China burns more coal despite record renewables — here's why
China's CO2 emissions from energy and industry rose roughly 2% in the first quarter of 2026 — even as the country added record amounts of solar and wind capacity. The culprit isn't a shortage of clean power. It's a policy structure that locks coal plants into guaranteed output volumes, forcing them to run whether the grid needs them or not.
The contract trap
China's coal and gas plants operate under long-term contracts that promise specific generation volumes. When solar and wind flood the grid with cheap electricity, those plants keep running anyway — the contracts give operators no financial reason to cut output. The result, per Climate Change News citing CREA lead analyst Lauri Myllyvirta, is a grid that actively wastes clean energy rather than displacing fossil fuels.
A second layer of the problem sits between provinces. Electricity trading across regional boundaries is governed by annual contracts, not real-time pricing. So when one province has surplus wind power, it can't easily sell it to a neighbor — the contractual plumbing simply isn't built for that flow.
The numbers
The scale of waste is striking. Solar curtailment — clean energy generated but deliberately discarded — hit 9.2% in Q1 2026. Wind curtailment reached 8.5%. Had those rates stayed flat, China could have added around 170 TWh of renewable generation in the quarter. Actual growth was just 60 TWh. The 110 TWh gap, according to Carbon Brief, is roughly equal to France's total electricity consumption for a full quarter.
That's not an abstract statistic. It's clean power that existed, was generated, and was thrown away — while coal plants burned fuel to fill the same demand.
Why this matters beyond China
The Strait of Hormuz crisis earlier this year exposed how this grid rigidity creates an energy security problem, not just a climate one. A country with the world's largest renewable fleet still found itself exposed to fossil-fuel shocks because the system can't route cheap local power efficiently.

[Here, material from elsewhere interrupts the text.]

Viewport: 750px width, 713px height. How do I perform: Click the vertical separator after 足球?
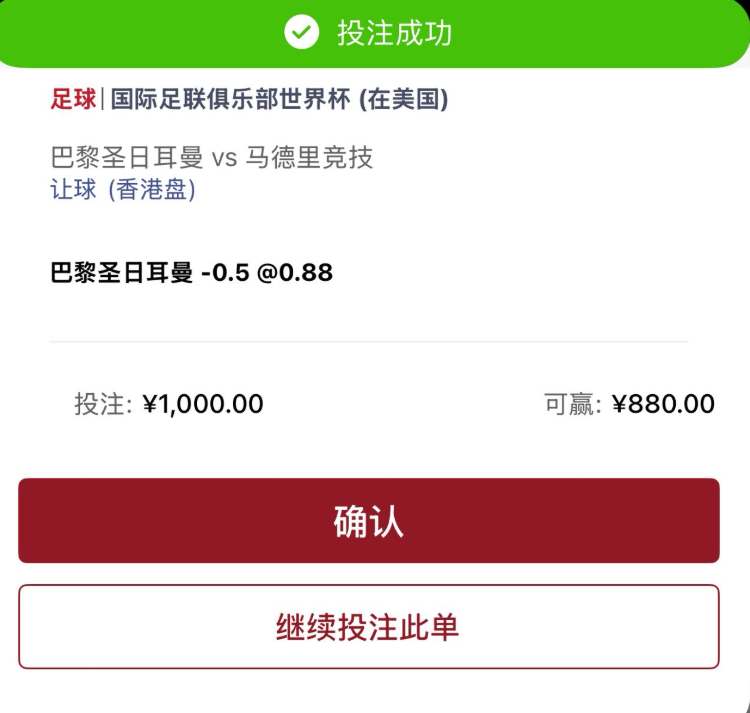click(103, 99)
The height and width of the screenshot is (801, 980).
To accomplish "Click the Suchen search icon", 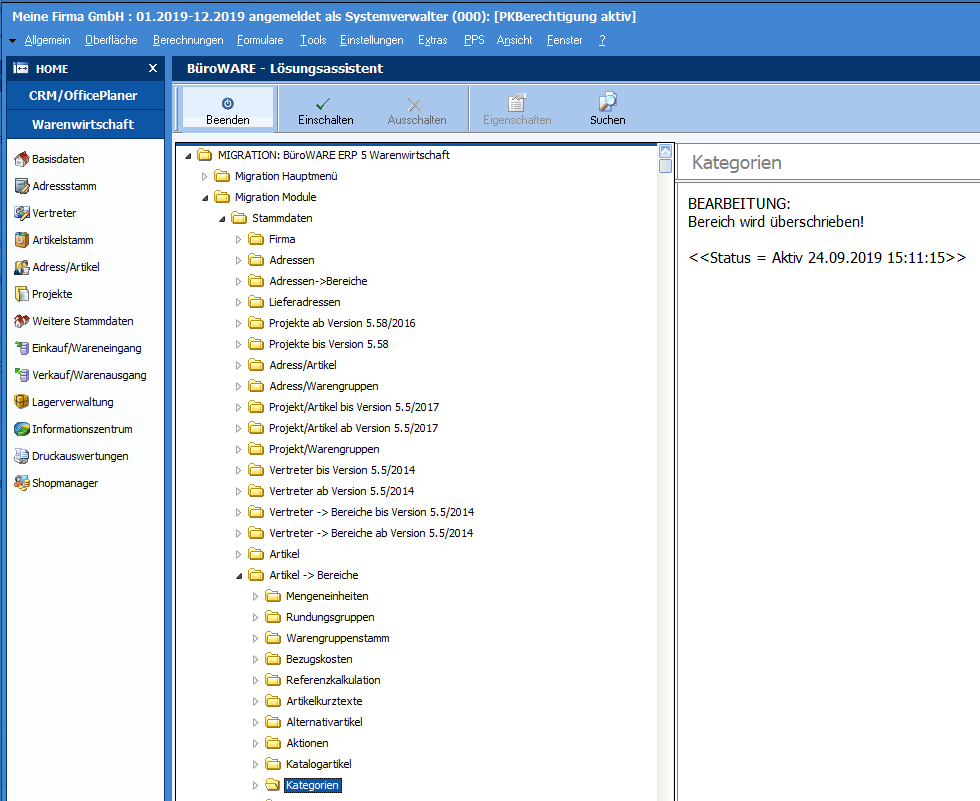I will (x=607, y=103).
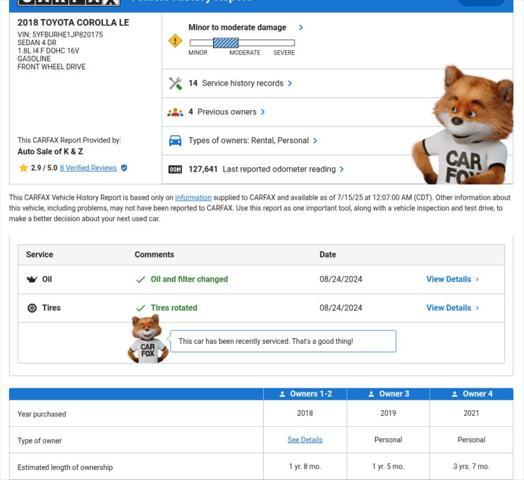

For US and UK grid operators, the lesson is direct: adding capacity solves only half the problem. Without flexible dispatch rules and short-term electricity markets, new wind and solar capacity can pile up while old fossil contracts quietly run in parallel. China is the largest-scale test of what happens when those reforms lag behind the build-out — and the Q1 2026 data suggests the gap is widening, not closing.